2025 Midyear Investment Outlook – Asia Fixed Income: Investment Grade

2025 Midyear Investment Outlook – Asia Fixed Income: Investment Grade

Trade tariffs have remained a key driver of market volatility and market fluctuations in response to various headlines are almost a daily occurrence. The US announcement of reciprocal tariffs on April 2 came as a major negative surprise, triggering a broad sell-off in global risk assets and a rally in US treasuries. Ongoing uncertainty and challenging market conditions dampened investor risk appetite, leading to wider credit spreads.

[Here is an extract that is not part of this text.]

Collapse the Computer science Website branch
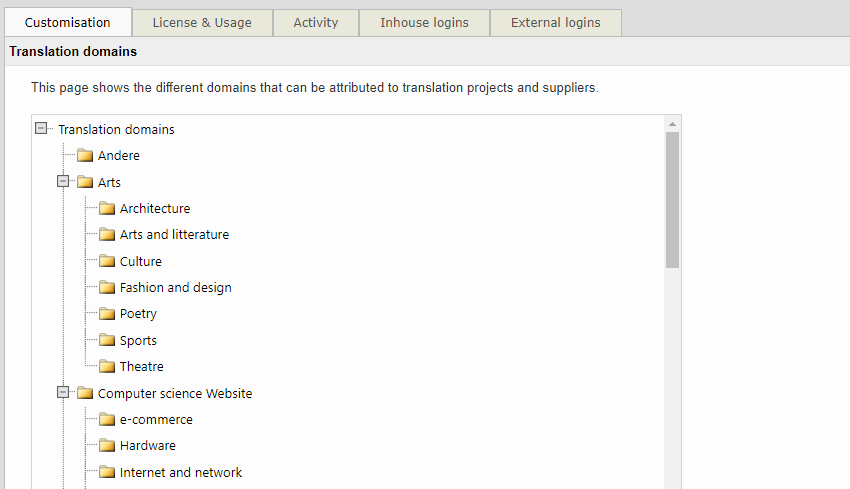850x489 pixels. 63,393
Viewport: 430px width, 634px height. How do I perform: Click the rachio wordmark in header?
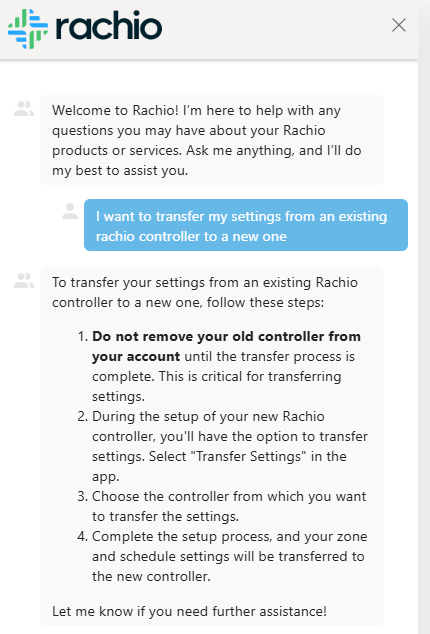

Within the Asia investment grade (IG) space, India and Indonesia IG credits experienced notably sharper declines during the initial sell-off, underperforming their regional peers. Japan insurance and Australian bank subordinated debts also lagged, primarily due to crowded positioning, as the correction reflected prior investor overweights.1 Whereas while India underperformed as well, additional pressure stemmed from military conflicts with Pakistan, prompting heightened caution toward issuers with assets near the conflict zone.

We then saw a de-escalation in tensions between the US and Asia/China following a 90-day truce of implementing tariffs. The market breathed a sigh of relief, and Asia credit markets recovered most of their recent losses. The Asia investment grade (IG) credit market has exhibited resilience despite a challenging environment and registered a positive return of 2.13% year-to-datesupported by strong technicals and yield carry.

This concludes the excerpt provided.